|Frank F. English|
|Birth Date: December 4, 1854
|Death Date: 1922
|Frank F. English was born on December 4, 1854 in Louisville, Kentucky. He studied in England, Holland and at the Pennsylvania Academy of Fine Arts in Philadelphia.
English was an American landscape painter, both in oils and his preferred medium of watercolor. He studied at the Pennsylvania Academy of Fine Arts between 1880 and 1882. One of his instructors was Thomas Eatkins.
English illustrated for local newspapers, magazines and books, but specialized in detailed farm and harbor scenes executed in the British watercolor tradition.
The watercolor was in unstable condition due to being fully adhered to an acidic board mount. Acids from this mount have migrated into the drawing paper over time, which has caused discoloration and embrittlement of the paper.
The board was removed from the mount by using small spatulas. The final layer of the board and residual adhesive were softened with a methyl cellulose poultice and removed with spatulas. It was determined that float bathing should not be carried out at this point since the paper was in a better condition than expected thereby not placing a potential risk to the media during the bathing, particularly the unpredictable layered medium on the horses. However, it was felt that localized alkaline bathing of the reverse should be carried out to neutralize acids in the paper. Localized bathing was carried out through repeated swabbing with cotton balls and alkaline water. Some discoloration was pulled out in to the cotton during the process and the paper felt more flexible as a result of treatment.

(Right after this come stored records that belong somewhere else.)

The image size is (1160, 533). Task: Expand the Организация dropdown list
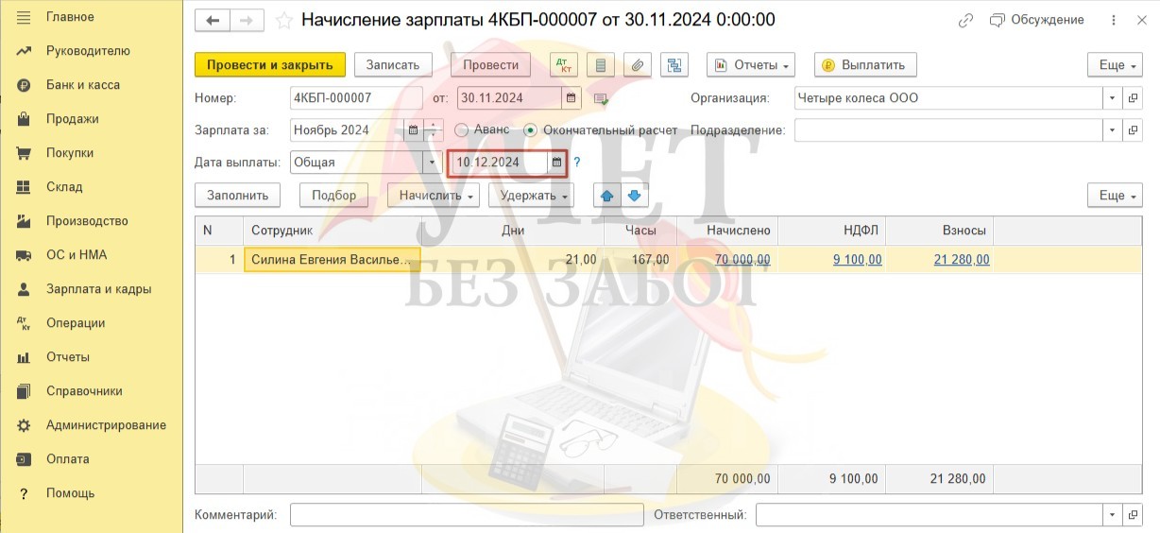point(1112,98)
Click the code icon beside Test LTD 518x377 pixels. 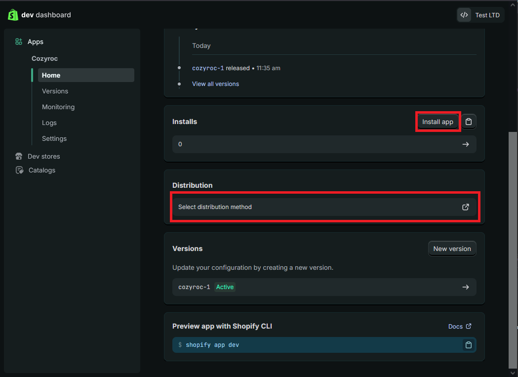[464, 15]
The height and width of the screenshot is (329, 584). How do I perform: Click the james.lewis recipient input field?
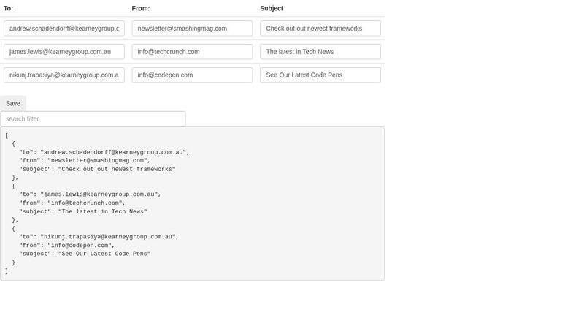[64, 52]
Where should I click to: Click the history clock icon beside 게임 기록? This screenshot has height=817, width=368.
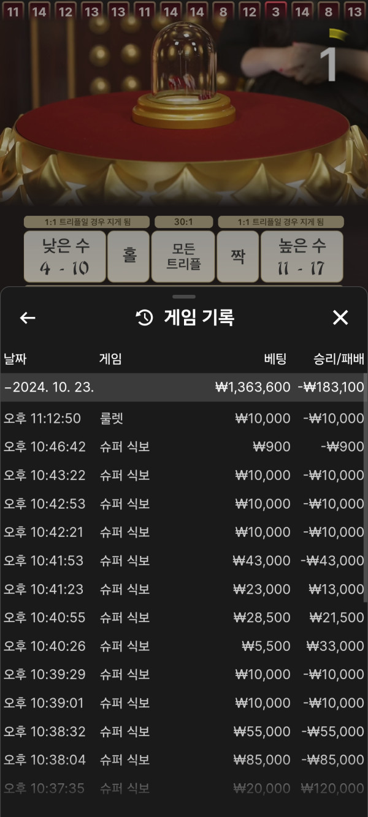click(144, 317)
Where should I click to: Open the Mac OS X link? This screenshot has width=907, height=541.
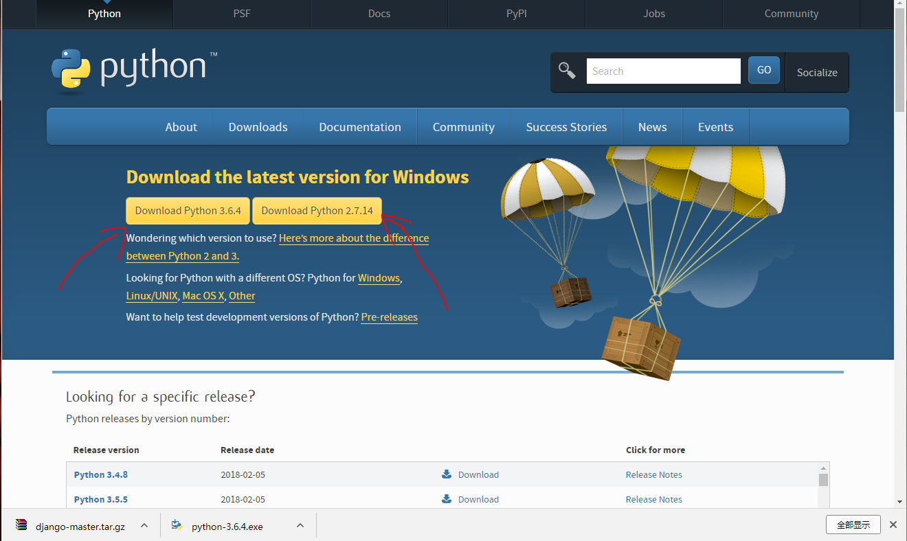click(203, 296)
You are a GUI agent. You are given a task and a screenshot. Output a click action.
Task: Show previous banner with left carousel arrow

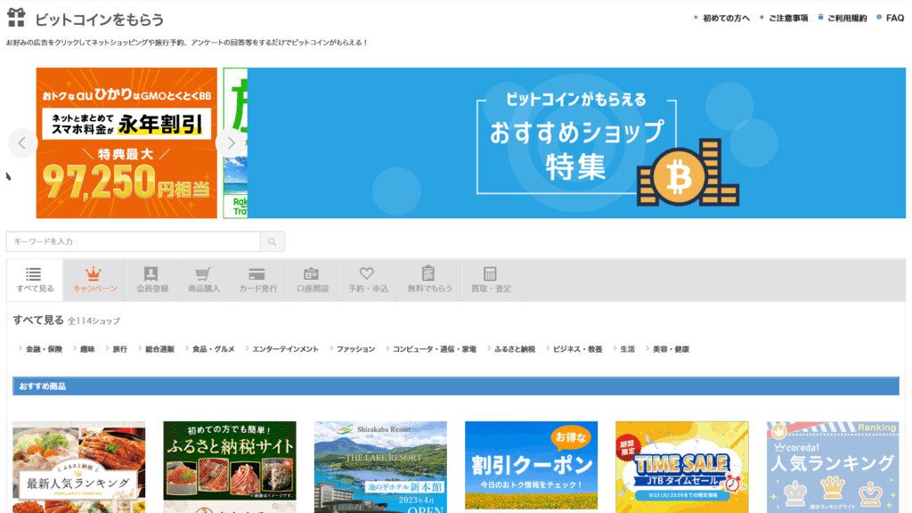(22, 143)
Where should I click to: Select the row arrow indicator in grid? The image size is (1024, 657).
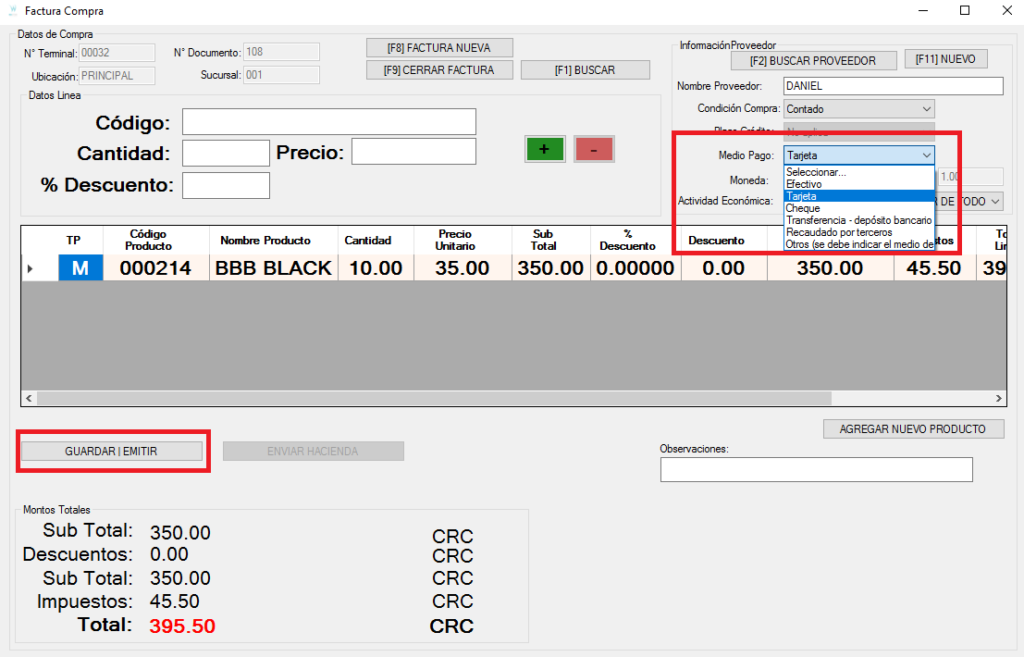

The drawing was humidified in a humidity chamber and pressed in a blotter stack to remove distortions. Minor tears on the bottom edge and a crease on the top right hand corner were reinforced on the reverse with Japanese tissue and wheat starch past. Several minute losses on the bottom edge were retouched with watercolor.
The restoration of “Wheat Harvest” was made possible in 1994/95 through a Gift from a Friend of the Museum.